_Text passage_
▬▬▬▬▬▬

This book is for consultants and system administrators who need to migrate, clone or obsolete an instance of HP Data Protector.
• How to duplicate an existing cell manager on to a new system (one with new hardware, virtualised hardware, or a new operating system).
• How to merge two cells into one, leaving you with one less cell manager than before. In Data Protector version 7 and earlier there were a lot of limitations on the size of a Data Protector cell and how much a cell manager could do. This meant that many customers had several cells -- in version 8 and onwards this is not really necessary. This book walks step-by-step through how you would consolidate cell managers.

Read this book before you start planning your next Data Protector upgrade!

Links to buy from Amazon (in Kindle format) are here, but I've re-done the way I build these books and I can now produce them in other formats as well. Contact me if you need me to do this for you.


Monday, 15 December 2014

Odd behaviour on a large incremental backup job

I've been investigating why one of my customer's incremental backups is so large.

They are doing incrementals forever -- they run one full backup a long time ago, and have been synthesising full backups each weekend ever since out of their incremental backups.

One backup object has 500GB backed up every night, and as it's a small third-world country branch office, this didn't make much sense.

When I went into the session (e.g. by pretending to start a restore) and tried to find which files had changed, I came up blank. The modification time of most of the files was way in the past. There was no reason they should have been backed up.

Adding to the mystery, when I turned off "Do not use archive attribute" the incremental shrunk down to something sensible.

So either Data Protector isn't resetting the archive attribute flag in this particular situation, or something else is turning the archive flag on.

The file server in question is running Win2k8 R2 with a Data Protector 8.11 connecting to a 9.01 cell manager. I'll have to upgrade it confirm it's still a problem, but I suspect it will continue to be.

▬▬▬▬▬▬

_List of tasks_
**a.** Reproduce the Data Protector passage from "They are doing" up to and including "been backed up.".
**b.** Pick up the Data Protector passage after its last sentence and keep writing it.

▬▬▬▬▬▬

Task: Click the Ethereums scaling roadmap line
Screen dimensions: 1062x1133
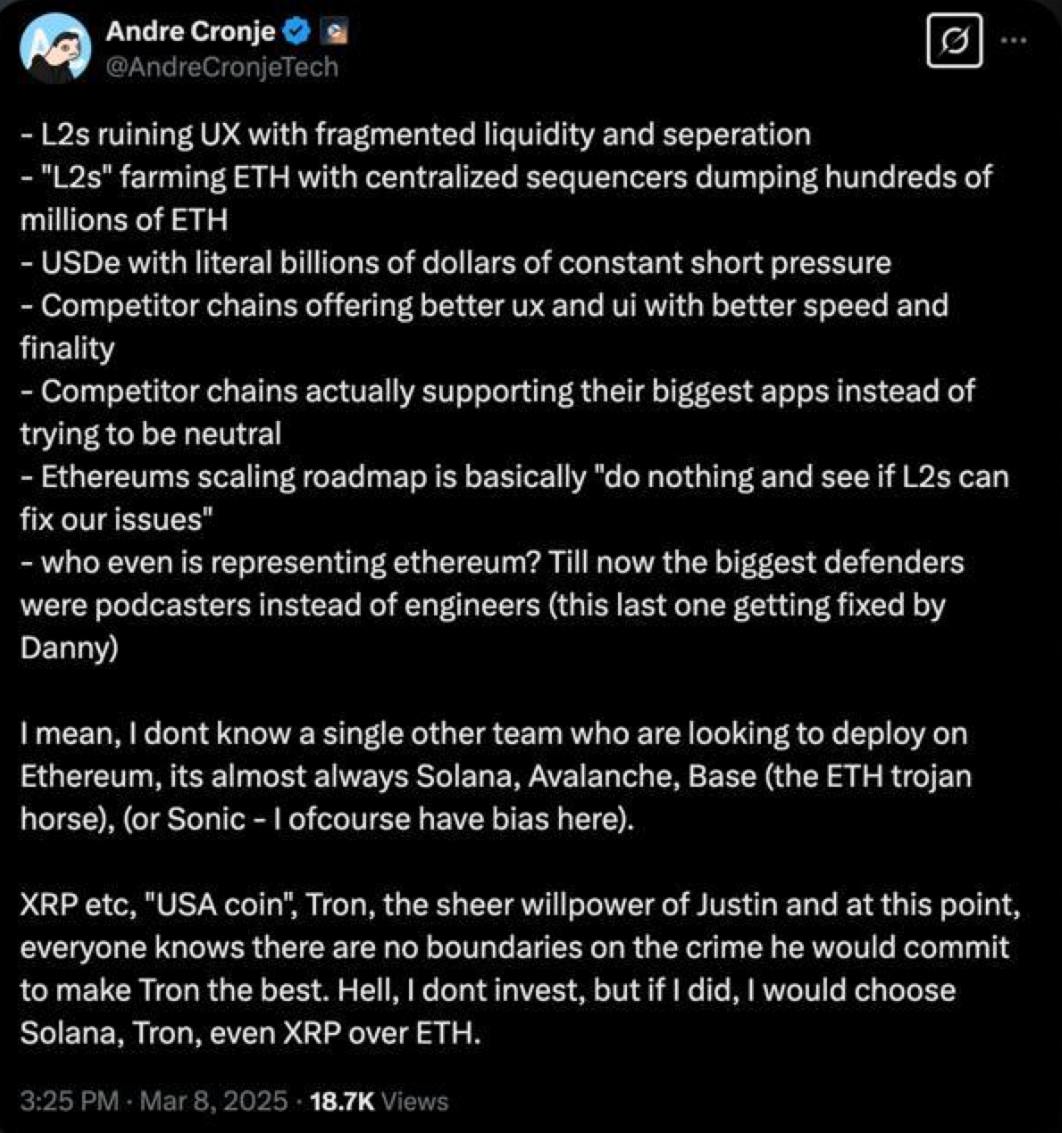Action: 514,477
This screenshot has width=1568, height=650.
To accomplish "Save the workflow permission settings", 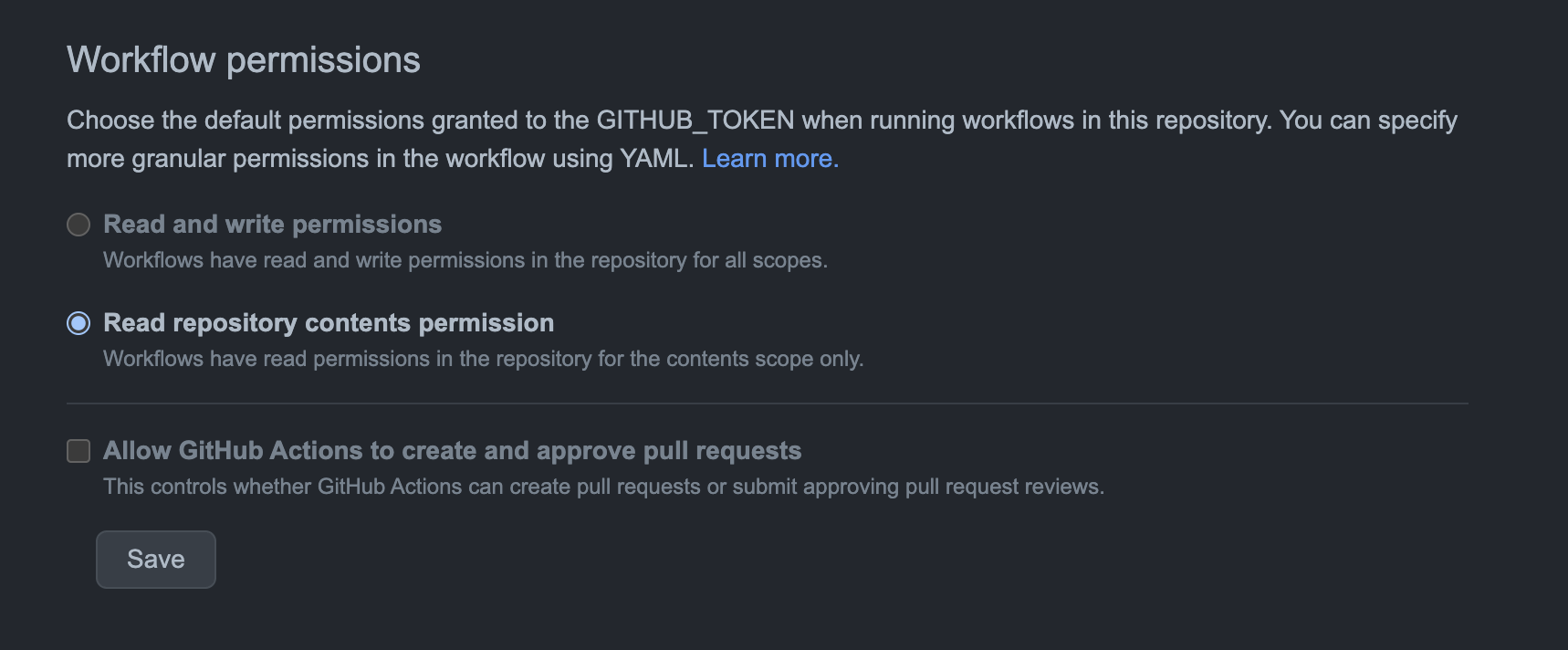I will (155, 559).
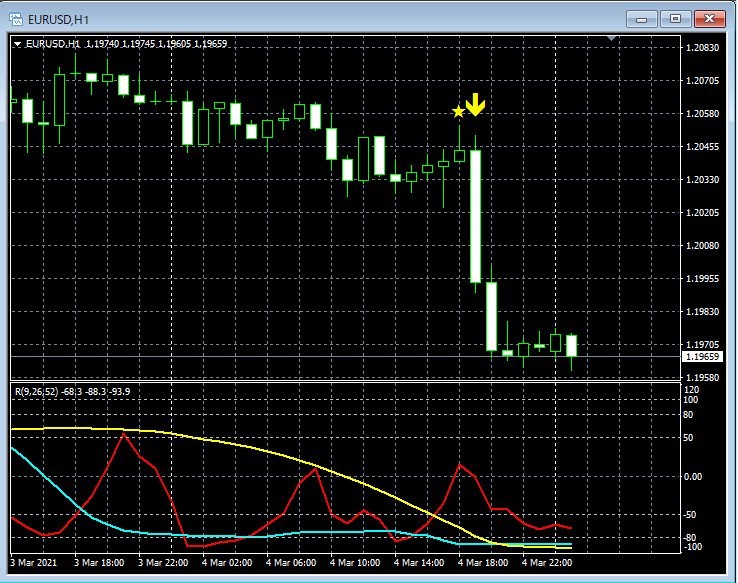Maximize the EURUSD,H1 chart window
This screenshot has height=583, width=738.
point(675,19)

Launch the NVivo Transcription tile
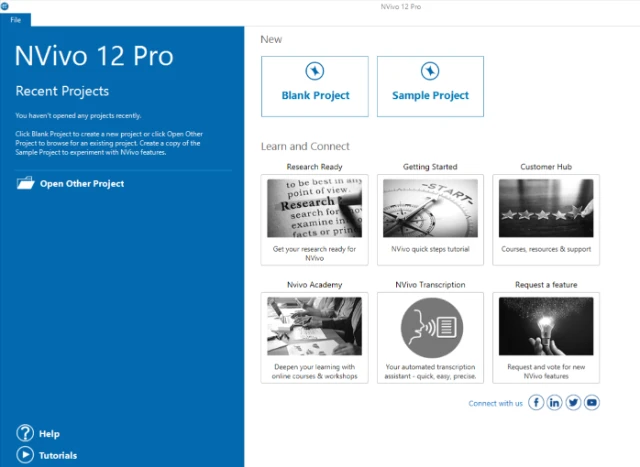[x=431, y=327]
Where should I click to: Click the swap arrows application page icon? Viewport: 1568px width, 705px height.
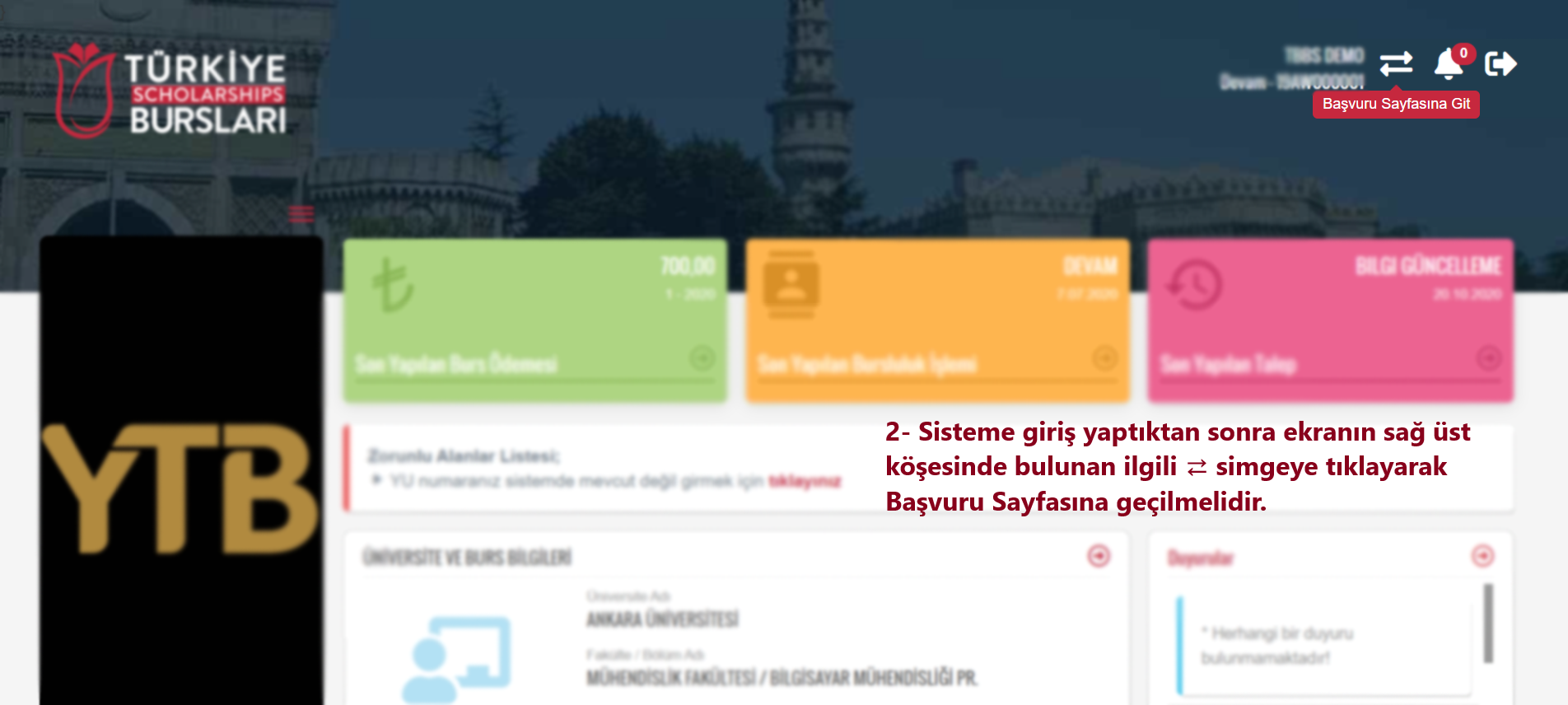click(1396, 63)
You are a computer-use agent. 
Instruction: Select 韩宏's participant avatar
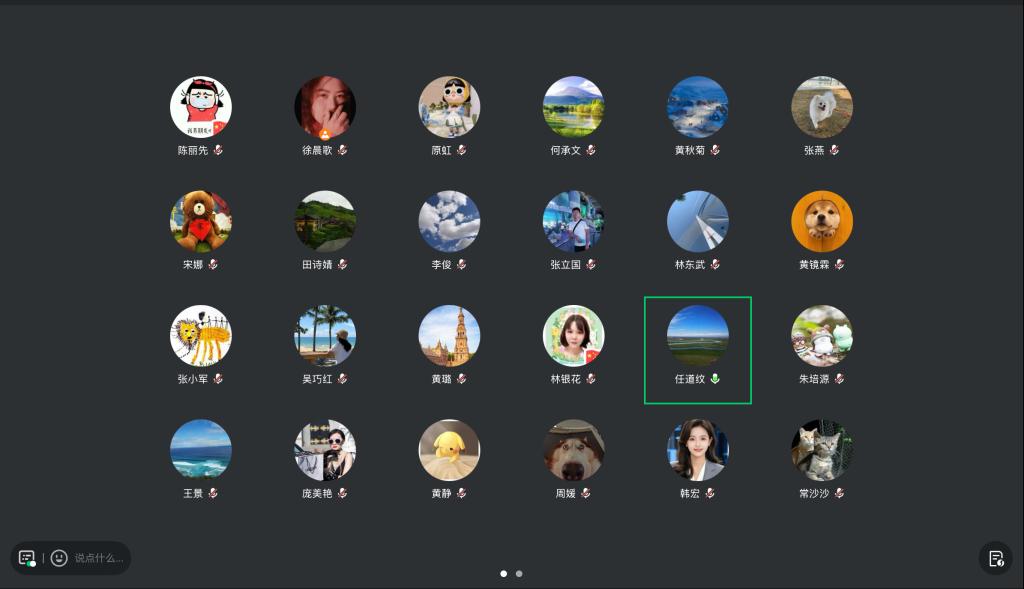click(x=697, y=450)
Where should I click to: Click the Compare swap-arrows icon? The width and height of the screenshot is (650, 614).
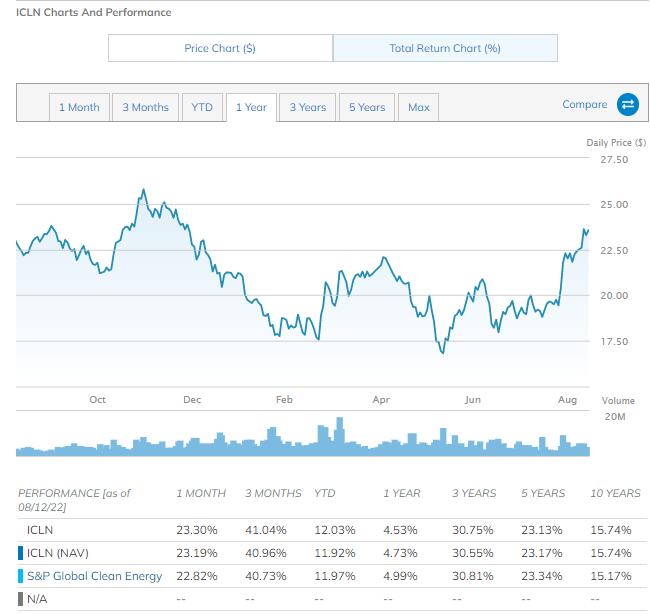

▬▬▬▬▬▬

_Solved problems_
**a.**
They are doing incrementals forever -- they run one full backup a long time ago, and have been synthesising full backups each weekend ever since out of their incremental backups.

One backup object has 500GB backed up every night, and as it's a small third-world country branch office, this didn't make much sense.

When I went into the session (e.g. by pretending to start a restore) and tried to find which files had changed, I came up blank. The modification time of most of the files was way in the past. There was no reason they should have been backed up.

**b.**
Greg Baker is an independent consultant who happens to do a lot of work on HP DataProtector. He is the author of the only published books on HP Data Protector (http://www.ifost.org.au/press/#dp). He works with HP and HP partner companies to solve the hardest big-data problems (especially around backup). See more at IFOST's DataProtector pages at http://www.ifost.org.au/dataprotector

Wednesday, 10 December 2014

Cannot write to device (JSONizer error: Invalid inputs)

I ran into the following problem at a customer site running 9.01 with all the latest patches. In context it was fairly obvious what was going on. But I pity anyone running into this cold because it would have been a very long and slow debugging process.


[Critical] From: [email protected]linux1.ifost.org.au "linux1.ifost.org.au [/home]" Time: 26/11/2014 4:03:41 PM
[80:1031] Received ABORT request from NET => aborting.

[Major] From: [email protected]backup.ifost.org.au "LinuxBackupStorage [GW 4464:0:11286004362757246666]" Time: 26/11/2014 4:03:41 PM
[90:51] \\backup.ifost.org.au\LINUX_OS\1f00010a_54755f1f_06cc_0099
Cannot write to device (JSONizer error: Invalid inputs)

[Critical] From: [email protected]linux1.ifost.org.au "linux1.ifost.org.au [/home]" Time: 26/11/2014 4:03:41 PM
Connection to Media Agent broken => aborting.



The relevant part of the datalist file (in /etc/opt/omni/server/datalists on a Linux-based cell manager, and C:\programdata\omniback\config\server\datalists on a Windows-based cell manager) looked like this:

HOST "linux1.ifost.org.au" linux1.ifost.org.au
{
   -trees
      "/"
   -exclude
      "/home/scratch"
      "/home/pgdumps"
}
There's nothing wrong with that: it will work correctly when writing to a tape device. The same structure (host with exclusions) would probably work on a Windows box. But a Linux client backing up to a StoreOnce store causes the BMA to crash.

This also occurs when you split it into filesystems.

FILESYSTEM "linux1:/" linux1.ifost.org.au:/ {
}
FILESYSTEM "linux1:/home" linux1.ifost.org.au:/home { 
   -exclude 
      "/home/scratch" 
      "/home/pgdumps" 
}

Both of these backup specifications will work correctly when written to tape. Presumably one day a patch will be released to fix this. Contact HP support if necessary, and I'll try to update this posting when it's fixed.



Greg Baker is an independent consultant who happens to do a lot of work on HP DataProtector. He is the author of the only published book on HP Data Protector (http://x.ifost.org.au/dp-book). He works with HP and HP partner companies to solve the hardest big-data problems (especially around backup). See more at IFOST's DataProtector pages at http://www.ifost.org.au/dataprotector

Tuesday, 28 October 2014

VMware, Changed Block Tracking, disk expansion and silent backup corruption

VMware have released this Knowledge Base article.

http://kb.vmware.com/selfservice/microsites/search.do?language=en_US&cmd=displayKC&externalId=2090639

If you have Change Block Tracking turned on (which is a sensible thing to do) and then you expand a virtual disk to be larger than 128GB, the data provided to the backup provider is wrong.

I haven't verified this with Data Protector, but I can't see any reason why DP wouldn't be affected in the same way as (say) Veeam, which uses the same mechanism.

Solution: turn off change block tracking, run a backup, and then turn change block tracking on again.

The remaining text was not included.